◆ **Activity**:
Search the records for lines with the word "English" and copy each match.

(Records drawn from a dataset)

════════════════

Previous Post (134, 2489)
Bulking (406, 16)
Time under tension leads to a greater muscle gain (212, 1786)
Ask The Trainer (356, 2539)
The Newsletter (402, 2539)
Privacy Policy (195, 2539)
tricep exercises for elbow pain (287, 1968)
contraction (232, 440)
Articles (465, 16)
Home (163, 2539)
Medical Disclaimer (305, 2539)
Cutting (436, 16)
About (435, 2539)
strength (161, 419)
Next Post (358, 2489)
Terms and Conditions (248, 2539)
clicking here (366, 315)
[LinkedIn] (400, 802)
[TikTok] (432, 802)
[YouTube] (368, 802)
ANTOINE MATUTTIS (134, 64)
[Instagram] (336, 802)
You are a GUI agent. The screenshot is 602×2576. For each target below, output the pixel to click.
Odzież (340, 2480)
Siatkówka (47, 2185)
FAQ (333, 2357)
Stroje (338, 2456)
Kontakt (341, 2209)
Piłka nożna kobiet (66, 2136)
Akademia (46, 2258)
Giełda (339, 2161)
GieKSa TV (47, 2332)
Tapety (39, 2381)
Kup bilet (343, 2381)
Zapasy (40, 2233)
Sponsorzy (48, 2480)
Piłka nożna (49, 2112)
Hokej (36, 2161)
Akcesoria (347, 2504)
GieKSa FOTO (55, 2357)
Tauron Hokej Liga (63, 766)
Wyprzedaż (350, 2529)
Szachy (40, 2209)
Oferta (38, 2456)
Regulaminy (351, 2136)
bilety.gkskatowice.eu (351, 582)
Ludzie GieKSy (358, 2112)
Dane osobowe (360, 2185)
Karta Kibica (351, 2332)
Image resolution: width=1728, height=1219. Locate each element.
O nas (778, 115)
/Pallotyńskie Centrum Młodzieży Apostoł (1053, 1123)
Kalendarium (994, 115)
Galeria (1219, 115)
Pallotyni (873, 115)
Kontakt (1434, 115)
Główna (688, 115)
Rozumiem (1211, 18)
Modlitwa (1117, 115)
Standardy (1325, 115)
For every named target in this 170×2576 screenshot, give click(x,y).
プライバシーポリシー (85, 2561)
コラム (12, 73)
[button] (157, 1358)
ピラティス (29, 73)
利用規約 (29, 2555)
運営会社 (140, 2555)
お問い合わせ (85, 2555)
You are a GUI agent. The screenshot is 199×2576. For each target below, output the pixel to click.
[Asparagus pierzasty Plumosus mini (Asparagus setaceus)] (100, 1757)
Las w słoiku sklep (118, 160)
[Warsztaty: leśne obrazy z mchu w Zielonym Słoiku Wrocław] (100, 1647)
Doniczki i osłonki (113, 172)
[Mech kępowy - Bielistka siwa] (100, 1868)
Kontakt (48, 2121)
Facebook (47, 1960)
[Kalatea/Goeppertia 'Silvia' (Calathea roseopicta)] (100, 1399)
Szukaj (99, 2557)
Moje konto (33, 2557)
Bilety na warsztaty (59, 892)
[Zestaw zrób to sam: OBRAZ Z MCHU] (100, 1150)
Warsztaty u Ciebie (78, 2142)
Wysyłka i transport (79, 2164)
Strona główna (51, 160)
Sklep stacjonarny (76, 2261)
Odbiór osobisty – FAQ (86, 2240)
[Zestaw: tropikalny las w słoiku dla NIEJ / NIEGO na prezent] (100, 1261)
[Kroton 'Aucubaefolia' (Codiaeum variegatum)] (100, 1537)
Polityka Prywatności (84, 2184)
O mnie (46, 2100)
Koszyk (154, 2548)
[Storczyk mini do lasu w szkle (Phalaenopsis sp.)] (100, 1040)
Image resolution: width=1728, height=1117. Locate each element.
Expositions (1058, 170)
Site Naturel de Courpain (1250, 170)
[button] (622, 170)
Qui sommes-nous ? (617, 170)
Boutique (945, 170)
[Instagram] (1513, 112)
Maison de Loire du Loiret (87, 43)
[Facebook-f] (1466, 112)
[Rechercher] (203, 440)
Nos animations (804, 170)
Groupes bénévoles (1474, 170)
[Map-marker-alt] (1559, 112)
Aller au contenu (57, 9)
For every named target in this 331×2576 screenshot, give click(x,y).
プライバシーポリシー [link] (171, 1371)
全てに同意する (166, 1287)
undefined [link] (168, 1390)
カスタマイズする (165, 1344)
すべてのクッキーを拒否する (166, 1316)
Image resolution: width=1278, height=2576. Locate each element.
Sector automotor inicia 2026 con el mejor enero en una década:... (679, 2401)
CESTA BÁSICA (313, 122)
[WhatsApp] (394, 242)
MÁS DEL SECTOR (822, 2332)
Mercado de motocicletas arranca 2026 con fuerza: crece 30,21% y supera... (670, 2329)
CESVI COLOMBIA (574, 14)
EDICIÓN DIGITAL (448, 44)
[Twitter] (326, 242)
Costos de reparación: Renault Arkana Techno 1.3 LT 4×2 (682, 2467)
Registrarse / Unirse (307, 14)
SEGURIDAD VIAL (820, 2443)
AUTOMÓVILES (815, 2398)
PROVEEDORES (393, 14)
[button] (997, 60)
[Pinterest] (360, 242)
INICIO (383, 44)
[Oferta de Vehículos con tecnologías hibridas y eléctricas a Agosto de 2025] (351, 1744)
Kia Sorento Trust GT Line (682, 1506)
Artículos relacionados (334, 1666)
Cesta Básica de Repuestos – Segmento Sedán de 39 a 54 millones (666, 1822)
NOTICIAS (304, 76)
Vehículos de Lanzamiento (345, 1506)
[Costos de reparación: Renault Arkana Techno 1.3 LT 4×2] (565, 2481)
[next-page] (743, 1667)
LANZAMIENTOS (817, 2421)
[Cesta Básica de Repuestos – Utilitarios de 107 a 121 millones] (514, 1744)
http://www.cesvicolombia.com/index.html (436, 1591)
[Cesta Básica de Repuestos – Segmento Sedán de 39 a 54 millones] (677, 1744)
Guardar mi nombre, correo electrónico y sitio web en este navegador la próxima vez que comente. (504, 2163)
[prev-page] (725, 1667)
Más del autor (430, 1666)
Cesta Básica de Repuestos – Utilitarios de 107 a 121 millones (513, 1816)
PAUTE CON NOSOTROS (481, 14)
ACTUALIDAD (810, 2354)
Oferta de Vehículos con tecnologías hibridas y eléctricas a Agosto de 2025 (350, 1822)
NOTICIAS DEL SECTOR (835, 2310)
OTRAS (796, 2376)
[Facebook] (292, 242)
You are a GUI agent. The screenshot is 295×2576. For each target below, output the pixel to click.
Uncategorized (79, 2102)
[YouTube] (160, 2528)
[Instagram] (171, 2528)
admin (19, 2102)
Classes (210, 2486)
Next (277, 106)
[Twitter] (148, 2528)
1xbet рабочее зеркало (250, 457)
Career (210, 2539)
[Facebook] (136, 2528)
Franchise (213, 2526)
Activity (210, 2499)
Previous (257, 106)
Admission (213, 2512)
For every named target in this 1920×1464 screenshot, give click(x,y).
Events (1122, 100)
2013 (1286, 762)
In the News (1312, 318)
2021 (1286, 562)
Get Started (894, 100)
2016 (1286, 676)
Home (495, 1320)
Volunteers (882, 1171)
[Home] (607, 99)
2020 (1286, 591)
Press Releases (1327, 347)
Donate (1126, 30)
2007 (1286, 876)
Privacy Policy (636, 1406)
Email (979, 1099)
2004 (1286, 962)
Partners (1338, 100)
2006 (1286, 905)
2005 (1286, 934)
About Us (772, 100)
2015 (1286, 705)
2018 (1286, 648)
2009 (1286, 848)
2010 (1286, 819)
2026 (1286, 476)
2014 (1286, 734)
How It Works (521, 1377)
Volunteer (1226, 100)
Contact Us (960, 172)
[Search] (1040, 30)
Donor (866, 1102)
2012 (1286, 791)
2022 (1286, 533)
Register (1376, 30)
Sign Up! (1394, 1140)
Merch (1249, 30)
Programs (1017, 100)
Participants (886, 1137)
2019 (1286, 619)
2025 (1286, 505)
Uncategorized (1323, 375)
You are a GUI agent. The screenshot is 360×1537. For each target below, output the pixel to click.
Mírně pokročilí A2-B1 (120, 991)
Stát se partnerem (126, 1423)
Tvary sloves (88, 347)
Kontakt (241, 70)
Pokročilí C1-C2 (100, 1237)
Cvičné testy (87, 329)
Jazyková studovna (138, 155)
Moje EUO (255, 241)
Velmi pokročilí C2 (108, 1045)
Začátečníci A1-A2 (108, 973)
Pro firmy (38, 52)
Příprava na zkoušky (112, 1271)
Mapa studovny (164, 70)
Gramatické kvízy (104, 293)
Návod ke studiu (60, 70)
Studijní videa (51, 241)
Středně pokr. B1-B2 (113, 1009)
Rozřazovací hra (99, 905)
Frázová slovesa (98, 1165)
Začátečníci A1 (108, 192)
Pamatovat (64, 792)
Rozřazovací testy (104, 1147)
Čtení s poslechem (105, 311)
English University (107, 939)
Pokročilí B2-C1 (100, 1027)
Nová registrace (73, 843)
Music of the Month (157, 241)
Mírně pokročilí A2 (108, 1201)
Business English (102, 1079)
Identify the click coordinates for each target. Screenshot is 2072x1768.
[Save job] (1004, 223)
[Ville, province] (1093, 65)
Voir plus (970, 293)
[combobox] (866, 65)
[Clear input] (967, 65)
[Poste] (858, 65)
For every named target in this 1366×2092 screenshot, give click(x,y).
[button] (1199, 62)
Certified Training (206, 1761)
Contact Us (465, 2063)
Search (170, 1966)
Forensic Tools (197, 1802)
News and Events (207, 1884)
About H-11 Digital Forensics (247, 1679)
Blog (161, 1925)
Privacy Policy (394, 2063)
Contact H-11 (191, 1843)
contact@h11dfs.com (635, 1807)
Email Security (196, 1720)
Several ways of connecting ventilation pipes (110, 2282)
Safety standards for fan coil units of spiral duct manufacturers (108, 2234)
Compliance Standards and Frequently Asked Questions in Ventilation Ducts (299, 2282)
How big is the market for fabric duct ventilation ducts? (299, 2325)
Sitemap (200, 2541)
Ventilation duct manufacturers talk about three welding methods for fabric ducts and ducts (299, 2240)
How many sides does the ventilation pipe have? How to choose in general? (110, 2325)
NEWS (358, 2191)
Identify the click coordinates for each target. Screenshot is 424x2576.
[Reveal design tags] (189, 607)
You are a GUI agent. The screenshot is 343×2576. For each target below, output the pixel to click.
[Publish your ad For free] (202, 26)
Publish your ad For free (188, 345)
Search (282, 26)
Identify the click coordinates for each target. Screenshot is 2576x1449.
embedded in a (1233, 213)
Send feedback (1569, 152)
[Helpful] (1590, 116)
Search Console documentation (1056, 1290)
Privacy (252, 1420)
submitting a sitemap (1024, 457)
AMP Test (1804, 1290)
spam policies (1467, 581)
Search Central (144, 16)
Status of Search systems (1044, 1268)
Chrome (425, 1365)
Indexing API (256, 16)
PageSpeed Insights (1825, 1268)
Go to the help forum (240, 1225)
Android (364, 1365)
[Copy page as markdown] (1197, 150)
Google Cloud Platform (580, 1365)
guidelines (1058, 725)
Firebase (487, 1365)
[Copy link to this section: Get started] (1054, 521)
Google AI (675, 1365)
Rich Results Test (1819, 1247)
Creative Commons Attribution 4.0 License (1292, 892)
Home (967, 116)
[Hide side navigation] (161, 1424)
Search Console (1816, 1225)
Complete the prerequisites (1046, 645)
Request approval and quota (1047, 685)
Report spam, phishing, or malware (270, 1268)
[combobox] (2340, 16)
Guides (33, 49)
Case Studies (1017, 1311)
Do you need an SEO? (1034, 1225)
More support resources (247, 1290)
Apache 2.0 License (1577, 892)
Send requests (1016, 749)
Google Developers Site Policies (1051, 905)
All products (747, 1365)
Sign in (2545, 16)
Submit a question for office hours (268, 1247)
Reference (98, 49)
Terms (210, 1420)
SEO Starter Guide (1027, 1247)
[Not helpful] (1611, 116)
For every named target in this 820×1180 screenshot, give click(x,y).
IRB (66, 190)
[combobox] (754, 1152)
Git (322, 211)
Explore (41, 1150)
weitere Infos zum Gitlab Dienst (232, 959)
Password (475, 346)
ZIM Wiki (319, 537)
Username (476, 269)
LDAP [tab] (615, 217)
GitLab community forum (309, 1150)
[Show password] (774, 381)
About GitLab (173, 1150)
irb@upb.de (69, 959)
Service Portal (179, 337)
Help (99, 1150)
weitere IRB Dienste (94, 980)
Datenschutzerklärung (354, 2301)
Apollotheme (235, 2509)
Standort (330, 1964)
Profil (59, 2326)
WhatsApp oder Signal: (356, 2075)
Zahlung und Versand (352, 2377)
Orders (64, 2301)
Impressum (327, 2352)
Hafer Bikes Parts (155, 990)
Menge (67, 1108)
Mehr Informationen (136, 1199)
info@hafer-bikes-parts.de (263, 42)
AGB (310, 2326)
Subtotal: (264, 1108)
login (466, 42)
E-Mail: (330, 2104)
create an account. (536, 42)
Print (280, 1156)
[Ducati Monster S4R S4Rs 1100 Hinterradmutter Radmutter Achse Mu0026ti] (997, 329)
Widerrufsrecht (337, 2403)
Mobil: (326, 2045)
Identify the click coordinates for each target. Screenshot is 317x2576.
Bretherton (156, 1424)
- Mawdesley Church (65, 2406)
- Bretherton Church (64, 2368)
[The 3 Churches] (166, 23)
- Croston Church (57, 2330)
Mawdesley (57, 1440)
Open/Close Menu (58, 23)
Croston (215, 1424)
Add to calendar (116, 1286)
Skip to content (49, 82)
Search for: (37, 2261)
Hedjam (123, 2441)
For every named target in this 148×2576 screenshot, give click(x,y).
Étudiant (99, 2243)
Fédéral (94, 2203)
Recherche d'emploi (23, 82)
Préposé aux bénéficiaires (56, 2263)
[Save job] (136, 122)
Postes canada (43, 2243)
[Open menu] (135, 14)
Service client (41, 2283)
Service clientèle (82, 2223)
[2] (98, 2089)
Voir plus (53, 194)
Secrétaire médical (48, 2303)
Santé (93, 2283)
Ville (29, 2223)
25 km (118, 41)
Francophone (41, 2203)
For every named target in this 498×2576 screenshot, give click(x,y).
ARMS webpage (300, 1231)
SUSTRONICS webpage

════════════════

◆ **Result of the task**:
English University (107, 939)
Business English (102, 1079)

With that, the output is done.